◆ **PROBLEM STATEMENT**:
Return every record verbatim.

◆ **Collected data**:
- Opening Delimiter -

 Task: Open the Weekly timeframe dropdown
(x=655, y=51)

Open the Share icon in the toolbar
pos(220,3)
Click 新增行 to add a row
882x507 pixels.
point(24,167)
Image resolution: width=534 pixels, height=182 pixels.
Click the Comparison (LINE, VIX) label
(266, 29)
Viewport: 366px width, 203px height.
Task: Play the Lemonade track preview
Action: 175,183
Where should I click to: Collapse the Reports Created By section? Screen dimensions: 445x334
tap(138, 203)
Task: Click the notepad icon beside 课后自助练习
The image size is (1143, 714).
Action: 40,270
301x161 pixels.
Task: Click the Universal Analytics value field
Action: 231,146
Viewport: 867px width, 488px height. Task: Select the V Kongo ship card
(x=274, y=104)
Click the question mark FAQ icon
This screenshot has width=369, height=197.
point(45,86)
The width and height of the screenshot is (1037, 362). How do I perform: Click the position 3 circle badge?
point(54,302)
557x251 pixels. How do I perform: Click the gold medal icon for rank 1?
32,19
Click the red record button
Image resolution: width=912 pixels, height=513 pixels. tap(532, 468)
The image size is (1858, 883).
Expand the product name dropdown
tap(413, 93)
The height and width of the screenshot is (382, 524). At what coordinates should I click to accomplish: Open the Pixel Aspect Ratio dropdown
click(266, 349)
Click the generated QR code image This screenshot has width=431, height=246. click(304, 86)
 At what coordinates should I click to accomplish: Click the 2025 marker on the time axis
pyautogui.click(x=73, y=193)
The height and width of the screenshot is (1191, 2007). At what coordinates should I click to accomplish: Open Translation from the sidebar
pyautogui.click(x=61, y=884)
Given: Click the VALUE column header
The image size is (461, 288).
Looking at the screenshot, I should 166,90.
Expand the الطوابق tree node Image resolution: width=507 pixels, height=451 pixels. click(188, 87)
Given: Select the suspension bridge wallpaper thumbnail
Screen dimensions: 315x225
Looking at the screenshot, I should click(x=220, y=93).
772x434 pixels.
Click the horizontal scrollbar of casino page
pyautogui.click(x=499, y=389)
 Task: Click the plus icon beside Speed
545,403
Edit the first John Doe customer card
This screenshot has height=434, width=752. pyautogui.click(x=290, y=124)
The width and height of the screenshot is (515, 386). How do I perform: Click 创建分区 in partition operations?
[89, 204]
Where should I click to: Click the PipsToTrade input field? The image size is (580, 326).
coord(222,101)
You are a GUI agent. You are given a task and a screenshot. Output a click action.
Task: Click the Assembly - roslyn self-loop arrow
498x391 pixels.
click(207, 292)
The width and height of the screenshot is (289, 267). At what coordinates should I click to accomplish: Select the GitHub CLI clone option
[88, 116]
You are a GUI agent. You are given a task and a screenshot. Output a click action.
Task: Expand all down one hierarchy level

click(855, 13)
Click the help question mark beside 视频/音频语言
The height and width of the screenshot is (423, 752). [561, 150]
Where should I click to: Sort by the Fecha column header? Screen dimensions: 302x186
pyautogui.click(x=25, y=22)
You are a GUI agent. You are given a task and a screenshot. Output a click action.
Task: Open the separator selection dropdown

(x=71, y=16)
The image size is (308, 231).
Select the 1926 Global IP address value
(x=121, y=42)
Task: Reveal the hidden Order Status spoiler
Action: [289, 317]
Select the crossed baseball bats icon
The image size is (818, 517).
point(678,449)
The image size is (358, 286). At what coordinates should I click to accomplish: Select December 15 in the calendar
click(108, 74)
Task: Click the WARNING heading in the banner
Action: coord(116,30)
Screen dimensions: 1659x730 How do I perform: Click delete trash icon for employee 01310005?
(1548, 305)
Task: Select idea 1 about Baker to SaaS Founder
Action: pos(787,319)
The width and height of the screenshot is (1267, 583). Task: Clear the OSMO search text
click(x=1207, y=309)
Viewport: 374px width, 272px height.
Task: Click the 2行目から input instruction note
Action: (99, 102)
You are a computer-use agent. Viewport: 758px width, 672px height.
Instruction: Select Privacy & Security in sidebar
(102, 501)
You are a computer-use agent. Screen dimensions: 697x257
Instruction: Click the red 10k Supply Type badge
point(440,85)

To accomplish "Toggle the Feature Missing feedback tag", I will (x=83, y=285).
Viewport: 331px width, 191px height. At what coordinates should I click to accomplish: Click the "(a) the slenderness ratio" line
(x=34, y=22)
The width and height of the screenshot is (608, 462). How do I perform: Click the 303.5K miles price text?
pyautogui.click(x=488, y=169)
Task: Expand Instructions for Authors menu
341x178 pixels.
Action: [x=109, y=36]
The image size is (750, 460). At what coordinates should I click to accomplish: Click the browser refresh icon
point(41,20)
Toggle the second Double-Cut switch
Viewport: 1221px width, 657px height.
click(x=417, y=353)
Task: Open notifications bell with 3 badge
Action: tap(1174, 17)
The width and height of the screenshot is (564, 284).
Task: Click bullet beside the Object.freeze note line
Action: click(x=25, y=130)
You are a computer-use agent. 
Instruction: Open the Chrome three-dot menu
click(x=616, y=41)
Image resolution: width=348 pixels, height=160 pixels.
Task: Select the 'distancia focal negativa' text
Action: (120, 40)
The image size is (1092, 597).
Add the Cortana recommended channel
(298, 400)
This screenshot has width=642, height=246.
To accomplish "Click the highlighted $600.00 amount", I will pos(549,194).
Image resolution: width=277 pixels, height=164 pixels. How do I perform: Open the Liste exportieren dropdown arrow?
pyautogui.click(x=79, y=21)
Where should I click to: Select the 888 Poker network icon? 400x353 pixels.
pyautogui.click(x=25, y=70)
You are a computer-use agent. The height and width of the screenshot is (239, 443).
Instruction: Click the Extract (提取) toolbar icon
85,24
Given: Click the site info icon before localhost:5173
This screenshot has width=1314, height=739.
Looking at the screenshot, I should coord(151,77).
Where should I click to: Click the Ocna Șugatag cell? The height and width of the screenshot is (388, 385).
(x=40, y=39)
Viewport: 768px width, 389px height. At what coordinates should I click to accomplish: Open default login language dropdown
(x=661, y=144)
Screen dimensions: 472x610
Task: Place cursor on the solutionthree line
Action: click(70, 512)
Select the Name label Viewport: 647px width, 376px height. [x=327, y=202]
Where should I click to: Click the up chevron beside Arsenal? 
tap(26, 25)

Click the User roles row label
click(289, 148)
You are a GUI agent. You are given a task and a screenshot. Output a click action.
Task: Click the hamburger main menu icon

- Closing Delimiter -

◆ **PROBLEM SOLUTION**:
 Task: Open the Weekly timeframe dropdown
(x=655, y=51)

Open the Share icon in the toolbar
pos(220,3)
Click 新增行 to add a row
882x507 pixels.
point(24,167)
Image resolution: width=534 pixels, height=182 pixels.
Click the Comparison (LINE, VIX) label
(266, 29)
Viewport: 366px width, 203px height.
Task: Play the Lemonade track preview
Action: 175,183
Where should I click to: Collapse the Reports Created By section? Screen dimensions: 445x334
tap(138, 203)
Task: Click the notepad icon beside 课后自助练习
The image size is (1143, 714).
Action: 40,270
301x161 pixels.
Task: Click the Universal Analytics value field
Action: 231,146
Viewport: 867px width, 488px height. Task: Select the V Kongo ship card
(x=274, y=104)
Click the question mark FAQ icon
This screenshot has width=369, height=197.
point(45,86)
The width and height of the screenshot is (1037, 362). How do I perform: Click the position 3 circle badge?
point(54,302)
557x251 pixels. How do I perform: Click the gold medal icon for rank 1?
32,19
Click the red record button
Image resolution: width=912 pixels, height=513 pixels. tap(532, 468)
The image size is (1858, 883).
Expand the product name dropdown
tap(413, 93)
The height and width of the screenshot is (382, 524). At what coordinates should I click to accomplish: Open the Pixel Aspect Ratio dropdown
click(266, 349)
Click the generated QR code image This screenshot has width=431, height=246. click(304, 86)
 At what coordinates should I click to accomplish: Click the 2025 marker on the time axis
pyautogui.click(x=73, y=193)
The height and width of the screenshot is (1191, 2007). At what coordinates should I click to accomplish: Open Translation from the sidebar
pyautogui.click(x=61, y=884)
Given: Click the VALUE column header
The image size is (461, 288).
Looking at the screenshot, I should 166,90.
Expand the الطوابق tree node Image resolution: width=507 pixels, height=451 pixels. click(188, 87)
Given: Select the suspension bridge wallpaper thumbnail
Screen dimensions: 315x225
Looking at the screenshot, I should click(x=220, y=93).
772x434 pixels.
Click the horizontal scrollbar of casino page
pyautogui.click(x=499, y=389)
 Task: Click the plus icon beside Speed
545,403
Edit the first John Doe customer card
This screenshot has height=434, width=752. pyautogui.click(x=290, y=124)
The width and height of the screenshot is (515, 386). How do I perform: Click 创建分区 in partition operations?
[89, 204]
Where should I click to: Click the PipsToTrade input field? The image size is (580, 326).
coord(222,101)
You are a GUI agent. You are given a task and a screenshot. Output a click action.
Task: Click the Assembly - roslyn self-loop arrow
498x391 pixels.
click(207, 292)
The width and height of the screenshot is (289, 267). At what coordinates should I click to accomplish: Select the GitHub CLI clone option
[88, 116]
You are a GUI agent. You are given a task and a screenshot. Output a click action.
Task: Expand all down one hierarchy level

click(855, 13)
Click the help question mark beside 视频/音频语言
The height and width of the screenshot is (423, 752). [561, 150]
Where should I click to: Sort by the Fecha column header? Screen dimensions: 302x186
pyautogui.click(x=25, y=22)
You are a GUI agent. You are given a task and a screenshot. Output a click action.
Task: Open the separator selection dropdown

(x=71, y=16)
The image size is (308, 231).
Select the 1926 Global IP address value
(x=121, y=42)
Task: Reveal the hidden Order Status spoiler
Action: [289, 317]
Select the crossed baseball bats icon
The image size is (818, 517).
point(678,449)
The image size is (358, 286). At what coordinates should I click to accomplish: Select December 15 in the calendar
click(108, 74)
Task: Click the WARNING heading in the banner
Action: coord(116,30)
Screen dimensions: 1659x730 How do I perform: Click delete trash icon for employee 01310005?
(1548, 305)
Task: Select idea 1 about Baker to SaaS Founder
Action: pos(787,319)
The width and height of the screenshot is (1267, 583). Task: Clear the OSMO search text
click(x=1207, y=309)
Viewport: 374px width, 272px height.
Task: Click the 2行目から input instruction note
Action: (99, 102)
You are a computer-use agent. Viewport: 758px width, 672px height.
Instruction: Select Privacy & Security in sidebar
(102, 501)
You are a computer-use agent. Screen dimensions: 697x257
Instruction: Click the red 10k Supply Type badge
point(440,85)

To accomplish "Toggle the Feature Missing feedback tag", I will (x=83, y=285).
Viewport: 331px width, 191px height. At what coordinates should I click to accomplish: Click the "(a) the slenderness ratio" line
(x=34, y=22)
The width and height of the screenshot is (608, 462). How do I perform: Click the 303.5K miles price text?
pyautogui.click(x=488, y=169)
Task: Expand Instructions for Authors menu
341x178 pixels.
Action: [x=109, y=36]
The image size is (750, 460). At what coordinates should I click to accomplish: Click the browser refresh icon
point(41,20)
Toggle the second Double-Cut switch
Viewport: 1221px width, 657px height.
click(x=417, y=353)
Task: Open notifications bell with 3 badge
Action: tap(1174, 17)
The width and height of the screenshot is (564, 284).
Task: Click bullet beside the Object.freeze note line
Action: click(x=25, y=130)
You are a computer-use agent. 
Instruction: Open the Chrome three-dot menu
click(x=616, y=41)
Image resolution: width=348 pixels, height=160 pixels.
Task: Select the 'distancia focal negativa' text
Action: (120, 40)
The image size is (1092, 597).
Add the Cortana recommended channel
(298, 400)
This screenshot has width=642, height=246.
To accomplish "Click the highlighted $600.00 amount", I will pos(549,194).
Image resolution: width=277 pixels, height=164 pixels. How do I perform: Open the Liste exportieren dropdown arrow?
pyautogui.click(x=79, y=21)
Where should I click to: Select the 888 Poker network icon? 400x353 pixels.
pyautogui.click(x=25, y=70)
You are a computer-use agent. The height and width of the screenshot is (239, 443).
Instruction: Click the Extract (提取) toolbar icon
85,24
Given: Click the site info icon before localhost:5173
This screenshot has width=1314, height=739.
Looking at the screenshot, I should coord(151,77).
Where should I click to: Click the Ocna Șugatag cell? The height and width of the screenshot is (388, 385).
(x=40, y=39)
Viewport: 768px width, 389px height. At what coordinates should I click to accomplish: Open default login language dropdown
(x=661, y=144)
Screen dimensions: 472x610
Task: Place cursor on the solutionthree line
Action: click(70, 512)
Select the Name label Viewport: 647px width, 376px height. [x=327, y=202]
Where should I click to: Click the up chevron beside Arsenal? 
tap(26, 25)

Click the User roles row label
click(289, 148)
You are a GUI agent. You are given a task and a screenshot. Output a click action.
Task: Click the hamburger main menu icon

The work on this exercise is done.